Vanat napisał(a): Rozumiem, że teraz będziesz podważał sensowność wszelkiej nauki?
Nie, zwracał uwagę, że sami naukowcy i również ludzie zajmujący się nauką na poziomie
meta mają problem z dokładnym wskazaniem, co dokładnie odróżnia
naukę od reszty ludzkiej działalności. Zresztą, nawet jeśli się weźmie teorię matematyczną i zejdzie do pojęć pierwotnych, to przy pytaniu o pojęcie pierwotne pozostaje tylko tworzyć poezję i machać rękami. A co dopiero się dzieje, gdy trzeba szukać dla modeli matematycznych odpowiedników w fizycznej rzeczywistości.
Vanat napisał(a): No cóż, jest o wile mniej problemów z aplikowaniem idei naukowych, gdy naukowcy posługują się definicjami klarownymi i jednoznacznymi, a nie poetyckimi.
To proszę bardzo, rzeknij klarownie i jednoznacznie co to jest siła, masa, czas, odległość, punkt materialny, bryła sztywna itd. i nie zawracaj głowy przesądami.
Vanat napisał(a): Mam nieustające wrażenie, że nie na tym forum retoryczne pytania rozumiane są jako twierdzenia, ewentualnie jako trolling.
To prosty wniosek z faktu, że napisałeś ścianę tekstu, w którym bijesz chochoła, który nikogo nie interesuje.
Vanat napisał(a): To znów zależy od tego jak zinterpretujemy wyjątkowo niejasną definicję z pięścią i nosem.

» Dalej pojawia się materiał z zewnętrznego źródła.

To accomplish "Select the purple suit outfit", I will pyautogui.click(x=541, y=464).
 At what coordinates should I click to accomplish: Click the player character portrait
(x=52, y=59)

Jeśli zrozumiemy ją tak, że nikomu nie wolno czynić krzywdy innym ludziom, to wywalenie pracownika z pracy wbrew jego woli jest pogwałceniem jego wolności. A tego robić nie można bo granica wolności wywalania z pracy jest "nos" pracownika.
Zdefiniuj zatem klarownie i jednoznacznie krzywdę, bo ciągle się nią posługujesz. Ja nie potrafię, bo to nieco subiektywne, co nie znaczy, że pojęcie krzywdy nie jest przydatne lub puste.

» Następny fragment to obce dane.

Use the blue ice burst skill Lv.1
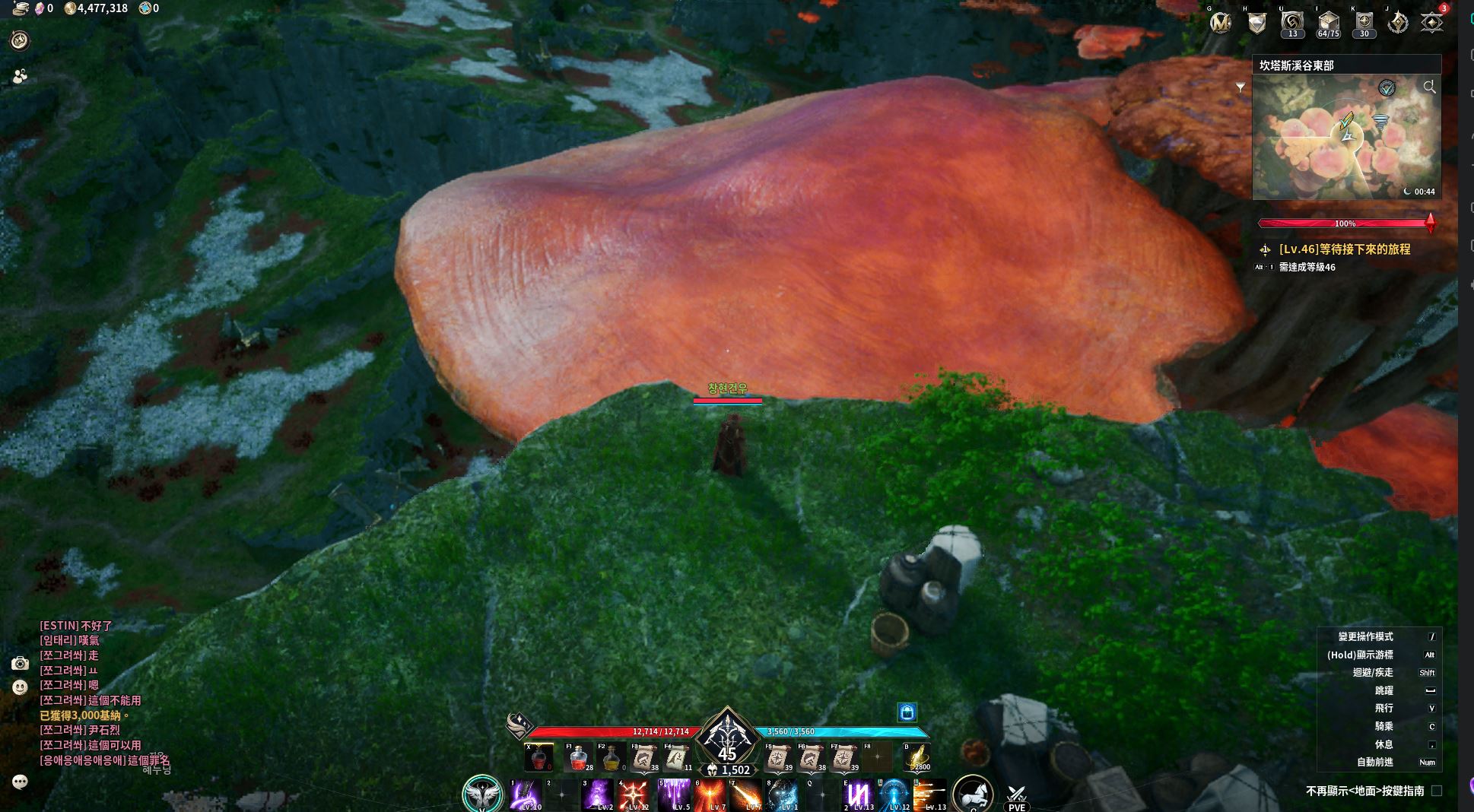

Vanat napisał(a): Ale proszę wyjaśnij mi to na gruncie Twojej definicji. Jeśli jest ona nawet dla Ciebie aż tak niejasna, że w nawet w ewidentnych dla ciebie przykładach nie posłuujesz się nią, to może jednak warto się jej pozbyć i podać jakąś inną?
Przecież to zrobiłem. Gdzie kończy się czyja wolność jest tutaj skodyfikowane w prawie i umowach.

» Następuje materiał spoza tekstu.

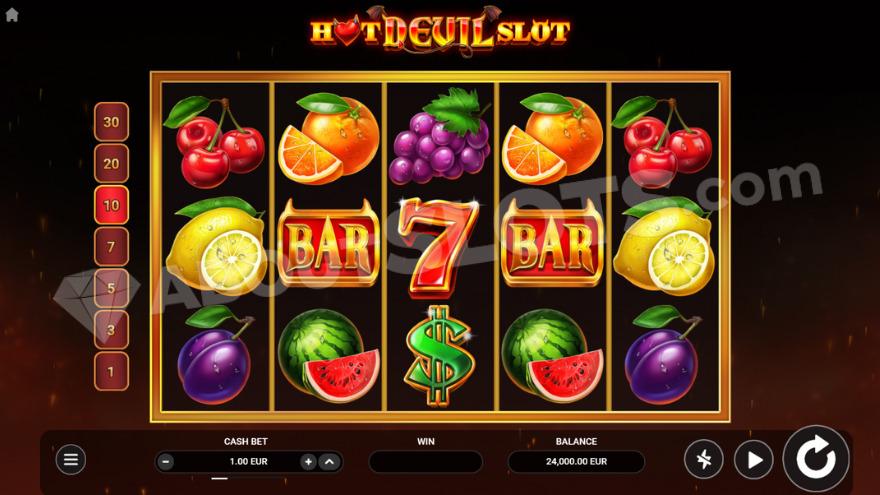The height and width of the screenshot is (495, 880).
Task: Select 20 paylines
Action: pyautogui.click(x=111, y=164)
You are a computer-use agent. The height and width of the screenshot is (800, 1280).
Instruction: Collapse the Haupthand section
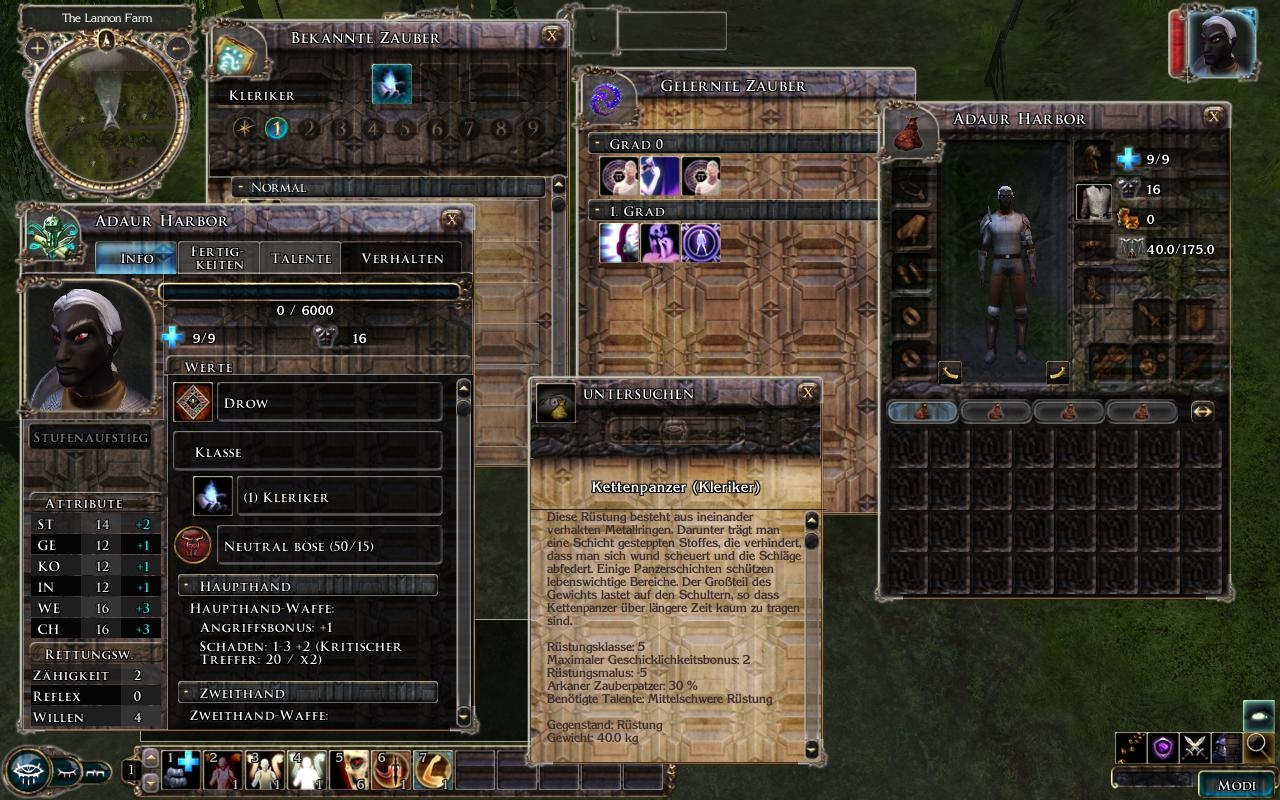[x=186, y=586]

Vanat napisał(a): Jednak gdy proszę, by mi ktoś zdefiniował wolność gospodarczą tak, by zdefiniowane zjawisko nie było wewnętrzne sprzeczne, to zaczyna się poezja i teksty takie ja ten Twój powyżej: "koń jaki jest każdy widzi, więc tylko głupek lub troll może pytać o jego definicję"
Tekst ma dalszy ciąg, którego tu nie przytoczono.